Reference: https://www.tensorflow.org/probability/api_docs/python/tfp/distributions/Distribution


I personally think we should introduce some probability distribution class to Keras core! We can back them with numpy()/tfp.Categorical()/torch.distributions().

It might be a bit of work to make the APIs match - but seems worthwhile. Once we agree on a class design, I'd love to take a stab at adding one!

fchollet commented 1 year ago

Thanks for the suggestion. Are these methods / attributes widely used? Do we really need a class as opposed to just functions (like we already have normal, truncated_normal, uniform)? What are the probability distributions we should include?

For instance JAX includes many probability distributions (e.g. in the scipy module) but they're all functions. https://jax.readthedocs.io/en/latest/jax.scipy.html

LukeWood commented 1 year ago

A good question 🤔 the answer is not clear to me.

One thing that makes the distribution class feel like an anti pattern is that I feel you will always immediately invoke the method.

Ie: Categorical(logits=…).log_prob()

so it does seem like a better fit for functions. The only issue is then the namespace could get a bit ugly:

categorical_log_prob(logits=…, samples=…)

it reminds me of what we have for data types in KerasCV. Every type has a format converter or two - maybe it makes sense to namespace them somehow, though I know that’s not common practice in keras.

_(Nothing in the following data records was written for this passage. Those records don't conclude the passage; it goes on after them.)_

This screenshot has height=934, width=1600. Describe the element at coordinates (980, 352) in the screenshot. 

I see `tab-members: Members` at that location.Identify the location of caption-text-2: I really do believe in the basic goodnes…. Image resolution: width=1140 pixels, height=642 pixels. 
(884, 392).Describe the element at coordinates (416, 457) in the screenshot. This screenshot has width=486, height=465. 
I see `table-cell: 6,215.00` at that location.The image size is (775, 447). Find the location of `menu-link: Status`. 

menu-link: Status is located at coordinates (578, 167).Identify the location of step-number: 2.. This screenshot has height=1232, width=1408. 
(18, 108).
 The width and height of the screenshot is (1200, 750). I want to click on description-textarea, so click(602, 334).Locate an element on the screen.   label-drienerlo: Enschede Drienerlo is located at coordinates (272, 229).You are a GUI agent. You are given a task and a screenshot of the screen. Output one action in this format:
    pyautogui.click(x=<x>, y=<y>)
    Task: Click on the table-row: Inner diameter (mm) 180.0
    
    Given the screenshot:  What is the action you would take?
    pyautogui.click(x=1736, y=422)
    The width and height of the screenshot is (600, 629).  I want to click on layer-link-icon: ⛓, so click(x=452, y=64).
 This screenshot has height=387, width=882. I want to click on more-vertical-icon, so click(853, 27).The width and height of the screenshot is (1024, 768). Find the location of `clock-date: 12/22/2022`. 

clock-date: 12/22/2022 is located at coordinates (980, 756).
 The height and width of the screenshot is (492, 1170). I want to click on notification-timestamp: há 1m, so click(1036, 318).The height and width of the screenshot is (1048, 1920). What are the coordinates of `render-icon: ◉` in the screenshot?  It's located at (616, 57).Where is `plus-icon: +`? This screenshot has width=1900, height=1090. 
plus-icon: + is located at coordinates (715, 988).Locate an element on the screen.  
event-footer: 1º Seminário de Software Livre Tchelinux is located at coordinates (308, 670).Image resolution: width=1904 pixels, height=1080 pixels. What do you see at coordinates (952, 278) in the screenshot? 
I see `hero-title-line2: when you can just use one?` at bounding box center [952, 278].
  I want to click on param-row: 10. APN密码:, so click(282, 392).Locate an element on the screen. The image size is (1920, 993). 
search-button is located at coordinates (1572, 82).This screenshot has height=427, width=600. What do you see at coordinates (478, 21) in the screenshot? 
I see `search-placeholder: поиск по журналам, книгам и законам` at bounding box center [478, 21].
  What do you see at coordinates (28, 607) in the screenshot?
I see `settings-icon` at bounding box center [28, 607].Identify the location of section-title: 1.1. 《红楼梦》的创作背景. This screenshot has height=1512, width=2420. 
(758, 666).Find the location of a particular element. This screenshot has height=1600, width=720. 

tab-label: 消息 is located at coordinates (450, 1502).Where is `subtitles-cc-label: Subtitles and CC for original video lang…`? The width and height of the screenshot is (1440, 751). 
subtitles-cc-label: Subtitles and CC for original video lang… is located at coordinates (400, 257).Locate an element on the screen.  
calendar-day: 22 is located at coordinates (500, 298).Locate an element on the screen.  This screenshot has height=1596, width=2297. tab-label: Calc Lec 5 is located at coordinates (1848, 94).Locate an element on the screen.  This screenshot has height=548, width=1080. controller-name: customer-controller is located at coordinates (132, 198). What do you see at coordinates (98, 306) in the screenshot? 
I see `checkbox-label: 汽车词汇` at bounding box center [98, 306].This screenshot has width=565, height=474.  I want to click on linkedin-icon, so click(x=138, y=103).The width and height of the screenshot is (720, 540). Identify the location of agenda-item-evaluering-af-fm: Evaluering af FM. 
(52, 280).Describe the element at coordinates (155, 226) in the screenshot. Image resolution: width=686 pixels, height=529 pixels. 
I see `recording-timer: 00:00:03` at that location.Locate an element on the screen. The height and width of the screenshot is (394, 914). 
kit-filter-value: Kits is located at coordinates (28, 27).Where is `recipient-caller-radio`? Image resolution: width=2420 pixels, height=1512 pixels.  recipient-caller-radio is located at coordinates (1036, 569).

fchollet commented 1 year ago

The only issue is then the namespace could get a bit ugly

If there is a standard precedent for it (like scipy and JAX) this should not be a big issue. From the user's perspective it's about the same amount of information to ingest but somewhat easier to manage with functions -- navigating a longer list of functions that all work roughly the same, vs navigating the combination of a medium-size list of classes and a medium-size list of accompanying methods (nested complexity is worse).